§ TASK BRIEF
Taking the line containing "This screenshot has height=868, width=317." as the first and the last line of the entries as the end, reproduce every line between them exactly, including both.

(Collected data)
Segment Open

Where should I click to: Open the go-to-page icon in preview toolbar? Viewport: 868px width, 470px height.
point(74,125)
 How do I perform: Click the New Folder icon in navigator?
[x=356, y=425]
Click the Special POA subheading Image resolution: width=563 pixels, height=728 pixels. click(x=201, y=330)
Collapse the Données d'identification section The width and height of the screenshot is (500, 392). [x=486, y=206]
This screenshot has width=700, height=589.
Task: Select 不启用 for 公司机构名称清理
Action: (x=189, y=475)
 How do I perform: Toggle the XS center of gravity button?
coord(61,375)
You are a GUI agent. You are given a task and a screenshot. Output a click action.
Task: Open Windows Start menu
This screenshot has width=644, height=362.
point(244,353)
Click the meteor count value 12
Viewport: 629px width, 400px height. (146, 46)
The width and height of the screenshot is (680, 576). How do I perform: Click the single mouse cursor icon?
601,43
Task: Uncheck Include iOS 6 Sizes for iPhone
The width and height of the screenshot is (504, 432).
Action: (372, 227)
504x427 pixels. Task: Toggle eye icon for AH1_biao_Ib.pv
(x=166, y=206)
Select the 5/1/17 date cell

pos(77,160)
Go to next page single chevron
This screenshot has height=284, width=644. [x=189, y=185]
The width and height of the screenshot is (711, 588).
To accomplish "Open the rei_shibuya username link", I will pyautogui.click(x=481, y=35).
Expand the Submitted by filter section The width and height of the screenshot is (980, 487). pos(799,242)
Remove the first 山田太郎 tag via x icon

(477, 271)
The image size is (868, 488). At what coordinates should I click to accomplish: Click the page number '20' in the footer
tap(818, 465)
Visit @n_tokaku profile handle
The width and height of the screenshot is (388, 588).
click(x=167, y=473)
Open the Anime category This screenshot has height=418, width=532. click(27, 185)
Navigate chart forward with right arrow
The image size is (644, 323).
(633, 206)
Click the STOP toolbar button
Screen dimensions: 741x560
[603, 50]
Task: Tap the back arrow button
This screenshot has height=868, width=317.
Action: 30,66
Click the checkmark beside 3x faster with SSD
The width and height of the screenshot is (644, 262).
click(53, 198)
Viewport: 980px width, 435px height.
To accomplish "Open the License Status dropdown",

Segment Closed

§ EXPECTED OUTPUT
This screenshot has height=868, width=317.
Action: 30,66
Click the checkmark beside 3x faster with SSD
The width and height of the screenshot is (644, 262).
click(53, 198)
Viewport: 980px width, 435px height.
To accomplish "Open the License Status dropdown",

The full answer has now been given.